Wednesday 28 September 2011

Lolwut?

Life is fucking hilarious.

No, really. Think about it. Almost every part of everyday life can be thought of as funny. 
     Let's start with food. Like a pop tart. You unwrap it, stick it in your mouth, and chew the shit out of it like it's the soul of your mortal enemy. From there, your conquered sustenance rumbles and gurgles through your slimy insides in a masticated mess until it comes out. Through your ass. I find this HILARIOUS. You put things in your mouth so that they will come out of your ass. And if they don't, you get all worried and make haste to the nearest physician. All because something doesn't come out of your butt. 
     You don't think that's funny? Well, then, as Kurt Kobain said, you must be a closet pedophile. No, really. He said it. Look up the history of the baby on the cover of Nevermind. 

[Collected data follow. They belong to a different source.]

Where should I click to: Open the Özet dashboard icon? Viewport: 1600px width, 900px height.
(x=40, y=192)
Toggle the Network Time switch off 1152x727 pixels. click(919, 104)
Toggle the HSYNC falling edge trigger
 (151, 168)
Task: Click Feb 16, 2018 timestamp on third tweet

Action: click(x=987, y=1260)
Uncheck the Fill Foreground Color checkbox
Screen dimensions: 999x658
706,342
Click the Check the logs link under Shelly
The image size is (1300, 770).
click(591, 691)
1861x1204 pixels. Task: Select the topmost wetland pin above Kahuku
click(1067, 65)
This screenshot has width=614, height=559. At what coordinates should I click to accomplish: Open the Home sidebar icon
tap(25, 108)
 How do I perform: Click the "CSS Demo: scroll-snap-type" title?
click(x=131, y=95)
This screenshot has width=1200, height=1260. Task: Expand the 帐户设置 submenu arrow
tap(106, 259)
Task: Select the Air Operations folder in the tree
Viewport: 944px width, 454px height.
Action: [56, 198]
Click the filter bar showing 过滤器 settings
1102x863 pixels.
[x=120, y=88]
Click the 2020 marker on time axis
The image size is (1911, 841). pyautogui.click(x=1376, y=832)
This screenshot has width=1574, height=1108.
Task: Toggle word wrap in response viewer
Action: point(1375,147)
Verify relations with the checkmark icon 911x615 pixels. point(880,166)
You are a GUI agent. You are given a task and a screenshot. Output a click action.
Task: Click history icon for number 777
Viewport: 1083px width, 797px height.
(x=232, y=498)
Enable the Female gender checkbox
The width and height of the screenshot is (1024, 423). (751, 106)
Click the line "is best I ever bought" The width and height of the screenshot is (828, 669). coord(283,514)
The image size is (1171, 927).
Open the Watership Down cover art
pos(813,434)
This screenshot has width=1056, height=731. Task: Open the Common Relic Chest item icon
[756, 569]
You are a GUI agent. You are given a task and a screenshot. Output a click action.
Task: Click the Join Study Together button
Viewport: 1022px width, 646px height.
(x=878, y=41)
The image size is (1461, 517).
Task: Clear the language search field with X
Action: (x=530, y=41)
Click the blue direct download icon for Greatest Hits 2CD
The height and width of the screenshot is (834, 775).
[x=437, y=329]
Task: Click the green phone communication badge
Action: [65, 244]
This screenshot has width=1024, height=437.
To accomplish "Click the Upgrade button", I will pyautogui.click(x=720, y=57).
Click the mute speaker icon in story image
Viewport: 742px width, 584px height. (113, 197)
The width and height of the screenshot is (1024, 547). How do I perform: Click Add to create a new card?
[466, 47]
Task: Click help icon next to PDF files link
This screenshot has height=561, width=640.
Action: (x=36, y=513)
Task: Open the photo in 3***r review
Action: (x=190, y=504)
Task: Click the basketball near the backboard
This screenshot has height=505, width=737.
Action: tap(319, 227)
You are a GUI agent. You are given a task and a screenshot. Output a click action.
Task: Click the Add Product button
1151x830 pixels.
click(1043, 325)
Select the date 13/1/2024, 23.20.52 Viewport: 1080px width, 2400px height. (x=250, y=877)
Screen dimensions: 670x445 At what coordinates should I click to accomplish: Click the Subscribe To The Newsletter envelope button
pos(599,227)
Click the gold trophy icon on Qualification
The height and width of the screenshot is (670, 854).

     On to the next one: sex. 
     There's a small animal attached to your man. If you touch it, or take off your clothes, or bend over, or walk three steps, or cock your head, or raise an eyebrow, or touch your hair, or eat a Popsicle, or dance, or cook, or clean or have a PHD or go to the bathroom or drive a car or have a job or like The Band Perry or watch tv or do ANYTHING, it gets hard. 
     Then, between your  legs, those two tree-trunks of flesh and bone and hair that we hate so much, there's a hole. This small animal wants to go in the hole because it is dark and warm and small animal can hide in it. And if you move around enough, weird noises are made, and small animal named Penis throws up all over. 
     Think about it, but not too much. This is pure comedic gold. Sex is the funniest thing on the whole damn planet, when it doesn't make you sick. Buttsex is even funnier, but we'll save that for another time because I don't know anything about it other than what my gay friends tell me.
      Sex is also a great way to make money: all you gotta do is find some rich old bastard who will do anything to make his small animal throw up. He'll pay whatever you want, because guys can't survive without that shit. That's the funniest part! 
  
     How about coffee? That's a riot. 
     You arrive at Scarfucks during Morning Rush. You're in a hurry to get to work, because you forgot for a second that billions of other people want their coffee too, and you--yes, the Almighty You--must wait in line. Damn it. Damn it all to hell. These fuckholes are going to ruin your day. You wait, and wait, and wait in the crush of business-clad bodies reeking of last night's beer until (FINALLY) it's your turn at the register. You order a mochaccino machinati with extra vanilla, three pumps of espresso, no foam, light foam, whipped cream, skim, soy, and toasted almond. 
     Holy shit. This upstart barista says no such drink exists. You were SURE it did, you saw it on The Colbert Report. And she has the balls to ask you what SIZE. The fuck. You say your order again. You scream it. YOU'VE GOT A FUCKING GOLD CARD! DOESN'T THAT MEAN ANYTHING!? You bellow, you put up your dukes, you demand to speak with the manager. Of course. She is the manager. 
 Enraged, you order a small coffee instead. Holy shit, it's a dollar and a half. Don't these assholes know that you need the Nectar of the Gods to function?! The nerve. Think about it: 97.666% of the world can't function without a cup of brown water. Or brown water thrown into half a gallon of milk and syrup. I think it's funny. 

     Boobs! Breasts are two big bags of fat welded to your chest. Fat! We hate fat! But guys love them! Why? We'll never know, but it sure is funny! I made good use of mine by paying somebody to put metal bars into them. Now they're pierced and I am cool. 

     Asses! There's a song that my boyfriend's friend made up to remind herself what guys like. It goes like this: "ass and titties, ass ass and titties!" Guys like ass, and it's yet another Mystery Of The Universe that we will never figure out. An ass is another bag of fat, with a crack down the middle. It's also the location of the Ass-Hole (see my second paragraph). 
     
     Dentists! They make money by sticking their hands in your mouth and causing you pain! I think it's funny! 

     Oatmeal! Who eats that shit!?

     Nudists! Hilarious! 

     Dictators! They think they're the shit, we think they're humorous! 

     Testicles! WHAT THE FUCK!?

     Ok, so do you see my point now? Life is funny. Everything in life is funny. Especially YouTube. But also things like sex and food and oatmeal.